- Task brief
Repeat every line of the data verbatim.

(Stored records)

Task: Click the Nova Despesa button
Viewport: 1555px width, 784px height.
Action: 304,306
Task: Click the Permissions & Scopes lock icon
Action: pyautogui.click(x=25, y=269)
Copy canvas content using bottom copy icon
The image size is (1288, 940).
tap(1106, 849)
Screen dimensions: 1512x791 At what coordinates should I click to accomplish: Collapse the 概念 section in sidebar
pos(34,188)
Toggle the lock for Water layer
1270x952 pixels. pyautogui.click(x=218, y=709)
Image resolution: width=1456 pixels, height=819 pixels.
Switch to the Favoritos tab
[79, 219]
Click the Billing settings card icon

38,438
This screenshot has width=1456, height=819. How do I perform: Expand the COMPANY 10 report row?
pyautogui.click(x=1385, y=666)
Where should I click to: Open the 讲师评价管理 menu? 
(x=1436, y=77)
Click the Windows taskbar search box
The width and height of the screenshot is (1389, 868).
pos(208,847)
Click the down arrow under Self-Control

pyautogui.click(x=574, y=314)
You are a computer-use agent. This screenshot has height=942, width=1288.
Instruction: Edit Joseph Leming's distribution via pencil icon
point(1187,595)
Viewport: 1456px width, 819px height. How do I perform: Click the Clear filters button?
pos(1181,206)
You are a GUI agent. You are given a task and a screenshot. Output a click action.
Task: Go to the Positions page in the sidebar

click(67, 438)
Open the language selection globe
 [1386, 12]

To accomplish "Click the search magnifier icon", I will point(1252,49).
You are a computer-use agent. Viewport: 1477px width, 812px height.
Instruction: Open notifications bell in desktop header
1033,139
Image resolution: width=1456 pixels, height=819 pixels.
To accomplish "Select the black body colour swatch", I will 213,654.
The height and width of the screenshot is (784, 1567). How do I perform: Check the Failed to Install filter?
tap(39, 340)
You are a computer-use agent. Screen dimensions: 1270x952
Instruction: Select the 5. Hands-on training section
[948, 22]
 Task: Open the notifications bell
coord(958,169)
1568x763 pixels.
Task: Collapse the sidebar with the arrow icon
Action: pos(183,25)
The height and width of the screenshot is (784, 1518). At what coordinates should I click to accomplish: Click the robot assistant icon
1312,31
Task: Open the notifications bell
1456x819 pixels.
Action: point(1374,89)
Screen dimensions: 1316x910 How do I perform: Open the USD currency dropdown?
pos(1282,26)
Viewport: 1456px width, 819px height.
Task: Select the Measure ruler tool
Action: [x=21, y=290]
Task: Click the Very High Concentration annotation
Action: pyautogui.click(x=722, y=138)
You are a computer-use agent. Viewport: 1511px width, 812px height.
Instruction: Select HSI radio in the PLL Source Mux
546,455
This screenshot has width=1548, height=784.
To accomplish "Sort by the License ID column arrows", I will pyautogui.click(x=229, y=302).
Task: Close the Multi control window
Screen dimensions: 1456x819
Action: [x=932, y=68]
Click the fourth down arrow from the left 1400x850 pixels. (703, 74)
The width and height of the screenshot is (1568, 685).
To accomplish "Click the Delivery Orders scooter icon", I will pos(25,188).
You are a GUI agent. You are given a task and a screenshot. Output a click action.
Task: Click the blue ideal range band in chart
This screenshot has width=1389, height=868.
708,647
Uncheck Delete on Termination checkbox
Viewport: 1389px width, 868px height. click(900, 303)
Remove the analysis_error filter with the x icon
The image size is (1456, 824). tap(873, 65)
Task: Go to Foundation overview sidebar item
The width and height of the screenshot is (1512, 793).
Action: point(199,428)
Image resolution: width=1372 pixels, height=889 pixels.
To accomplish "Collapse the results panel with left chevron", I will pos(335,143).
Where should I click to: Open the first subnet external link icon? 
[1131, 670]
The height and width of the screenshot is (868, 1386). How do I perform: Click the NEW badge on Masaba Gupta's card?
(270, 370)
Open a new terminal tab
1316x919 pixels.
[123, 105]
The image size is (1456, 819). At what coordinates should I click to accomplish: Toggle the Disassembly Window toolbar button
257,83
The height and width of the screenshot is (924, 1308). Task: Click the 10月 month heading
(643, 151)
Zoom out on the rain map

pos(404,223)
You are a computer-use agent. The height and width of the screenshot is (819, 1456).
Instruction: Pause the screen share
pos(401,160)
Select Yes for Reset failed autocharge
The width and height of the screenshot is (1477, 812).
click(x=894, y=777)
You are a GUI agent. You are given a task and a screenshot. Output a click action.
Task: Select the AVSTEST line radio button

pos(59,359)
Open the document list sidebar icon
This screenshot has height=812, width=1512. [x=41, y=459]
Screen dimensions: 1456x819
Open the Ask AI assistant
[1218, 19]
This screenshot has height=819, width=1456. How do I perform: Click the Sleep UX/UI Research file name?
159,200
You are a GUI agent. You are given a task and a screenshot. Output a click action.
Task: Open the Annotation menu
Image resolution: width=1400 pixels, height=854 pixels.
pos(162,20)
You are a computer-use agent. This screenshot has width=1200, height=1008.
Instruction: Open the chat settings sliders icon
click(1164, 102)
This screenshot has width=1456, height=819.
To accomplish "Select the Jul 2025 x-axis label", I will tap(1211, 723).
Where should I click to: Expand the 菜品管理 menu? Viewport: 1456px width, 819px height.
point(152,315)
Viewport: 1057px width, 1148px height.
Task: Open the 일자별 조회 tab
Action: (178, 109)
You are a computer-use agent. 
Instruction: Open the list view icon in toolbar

- Result of the exercise
Task: Click the Nova Despesa button
Viewport: 1555px width, 784px height.
Action: 304,306
Task: Click the Permissions & Scopes lock icon
Action: pyautogui.click(x=25, y=269)
Copy canvas content using bottom copy icon
The image size is (1288, 940).
tap(1106, 849)
Screen dimensions: 1512x791 At what coordinates should I click to accomplish: Collapse the 概念 section in sidebar
pos(34,188)
Toggle the lock for Water layer
1270x952 pixels. pyautogui.click(x=218, y=709)
Image resolution: width=1456 pixels, height=819 pixels.
Switch to the Favoritos tab
[79, 219]
Click the Billing settings card icon

38,438
This screenshot has width=1456, height=819. How do I perform: Expand the COMPANY 10 report row?
pyautogui.click(x=1385, y=666)
Where should I click to: Open the 讲师评价管理 menu? 
(x=1436, y=77)
Click the Windows taskbar search box
The width and height of the screenshot is (1389, 868).
pos(208,847)
Click the down arrow under Self-Control

pyautogui.click(x=574, y=314)
You are a computer-use agent. This screenshot has height=942, width=1288.
Instruction: Edit Joseph Leming's distribution via pencil icon
point(1187,595)
Viewport: 1456px width, 819px height. How do I perform: Click the Clear filters button?
pos(1181,206)
You are a GUI agent. You are given a task and a screenshot. Output a click action.
Task: Go to the Positions page in the sidebar

click(67, 438)
Open the language selection globe
 [1386, 12]

To accomplish "Click the search magnifier icon", I will point(1252,49).
You are a computer-use agent. Viewport: 1477px width, 812px height.
Instruction: Open notifications bell in desktop header
1033,139
Image resolution: width=1456 pixels, height=819 pixels.
To accomplish "Select the black body colour swatch", I will 213,654.
The height and width of the screenshot is (784, 1567). How do I perform: Check the Failed to Install filter?
tap(39, 340)
You are a computer-use agent. Screen dimensions: 1270x952
Instruction: Select the 5. Hands-on training section
[948, 22]
 Task: Open the notifications bell
coord(958,169)
1568x763 pixels.
Task: Collapse the sidebar with the arrow icon
Action: pos(183,25)
The height and width of the screenshot is (784, 1518). At what coordinates should I click to accomplish: Click the robot assistant icon
1312,31
Task: Open the notifications bell
1456x819 pixels.
Action: point(1374,89)
Screen dimensions: 1316x910 How do I perform: Open the USD currency dropdown?
pos(1282,26)
Viewport: 1456px width, 819px height.
Task: Select the Measure ruler tool
Action: [x=21, y=290]
Task: Click the Very High Concentration annotation
Action: pyautogui.click(x=722, y=138)
You are a computer-use agent. Viewport: 1511px width, 812px height.
Instruction: Select HSI radio in the PLL Source Mux
546,455
This screenshot has width=1548, height=784.
To accomplish "Sort by the License ID column arrows", I will pyautogui.click(x=229, y=302).
Task: Close the Multi control window
Screen dimensions: 1456x819
Action: [x=932, y=68]
Click the fourth down arrow from the left 1400x850 pixels. (703, 74)
The width and height of the screenshot is (1568, 685).
To accomplish "Click the Delivery Orders scooter icon", I will pos(25,188).
You are a GUI agent. You are given a task and a screenshot. Output a click action.
Task: Click the blue ideal range band in chart
This screenshot has width=1389, height=868.
708,647
Uncheck Delete on Termination checkbox
Viewport: 1389px width, 868px height. click(900, 303)
Remove the analysis_error filter with the x icon
The image size is (1456, 824). tap(873, 65)
Task: Go to Foundation overview sidebar item
The width and height of the screenshot is (1512, 793).
Action: point(199,428)
Image resolution: width=1372 pixels, height=889 pixels.
To accomplish "Collapse the results panel with left chevron", I will pos(335,143).
Where should I click to: Open the first subnet external link icon? 
[1131, 670]
The height and width of the screenshot is (868, 1386). How do I perform: Click the NEW badge on Masaba Gupta's card?
(270, 370)
Open a new terminal tab
1316x919 pixels.
[123, 105]
The image size is (1456, 819). At what coordinates should I click to accomplish: Toggle the Disassembly Window toolbar button
257,83
The height and width of the screenshot is (924, 1308). Task: Click the 10月 month heading
(643, 151)
Zoom out on the rain map

pos(404,223)
You are a computer-use agent. The height and width of the screenshot is (819, 1456).
Instruction: Pause the screen share
pos(401,160)
Select Yes for Reset failed autocharge
The width and height of the screenshot is (1477, 812).
click(x=894, y=777)
You are a GUI agent. You are given a task and a screenshot. Output a click action.
Task: Select the AVSTEST line radio button

pos(59,359)
Open the document list sidebar icon
This screenshot has height=812, width=1512. [x=41, y=459]
Screen dimensions: 1456x819
Open the Ask AI assistant
[1218, 19]
This screenshot has height=819, width=1456. How do I perform: Click the Sleep UX/UI Research file name?
159,200
You are a GUI agent. You are given a task and a screenshot. Output a click action.
Task: Open the Annotation menu
Image resolution: width=1400 pixels, height=854 pixels.
pos(162,20)
You are a computer-use agent. This screenshot has width=1200, height=1008.
Instruction: Open the chat settings sliders icon
click(1164, 102)
This screenshot has width=1456, height=819.
To accomplish "Select the Jul 2025 x-axis label", I will tap(1211, 723).
Where should I click to: Expand the 菜品管理 menu? Viewport: 1456px width, 819px height.
point(152,315)
Viewport: 1057px width, 1148px height.
Task: Open the 일자별 조회 tab
Action: (178, 109)
You are a computer-use agent. 
Instruction: Open the list view icon in toolbar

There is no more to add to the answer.